It's been five and half months since my stroke, and I am riding around most of the city again, but I am still constrained from doing anything involving "strain," be it weightlifting, hammering up hills, and perhaps sprinting.

The doctors haven't specifically mentioned sprinting, but I am taking no chances, as I'd very much like the stroke to be a singular experience.

In a way, this fits in perfectly with my philosophy of cycling, in that I don't think we should try to emulate motorists and hurry through the city as fast and as blind to its street life and scenery as possible. After all, if I were in a hurry I'd go back to motorcycles.

This is what I believe. But, of course, I get caught up in the general frenzy of traffic, and also I have let a bit of pride in power subvert me, so I enjoyed sprinting from stoplights and hammering up hills, as well as getting across town faster than driving friends do.

Then, I worried a bit: would it be safe to ride at a slower pace in LA's mad traffic? Would I get places late?

As it turns out, No. I take a little longer than before to get across town, but it's not enough to fret over. Still faster than cars at peak hours, and much more relaxing.

Hills haven't been a problem either. I take them much more slowly, but, even on the fixie, I can clean them without making anything even remotely approaching a Herculean effort if I slow down. Once in a rare while, on steeper hills, I get off and walk the bike. This has happened twice in three months.

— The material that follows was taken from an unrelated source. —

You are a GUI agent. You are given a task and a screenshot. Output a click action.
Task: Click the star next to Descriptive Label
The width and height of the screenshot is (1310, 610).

And I've had no problems integrating with fast traffic. It turns out that, if you are patient, you find the gaps you need for a deliberate and unhurried passage even across what appears to be a raging stream of hot metal.

First impressions are so often wrong.

Today, for example, I approached the Glendale-Hyperion bridge from the east. This is a double bridge, with an upper and a lower span, each of which goes to a different area. I wanted the upper span, which meant that, from my position on the far right, I had to cross the two lanes that veered to the lower span and merge into one of the lanes that cross the upper, with motor traffic zipping along fairly quickly. In the end, I stopped at the curb and waited for a gap...waited about twelve seconds, as it turned out. Then I eased into my lane and started across the bridge.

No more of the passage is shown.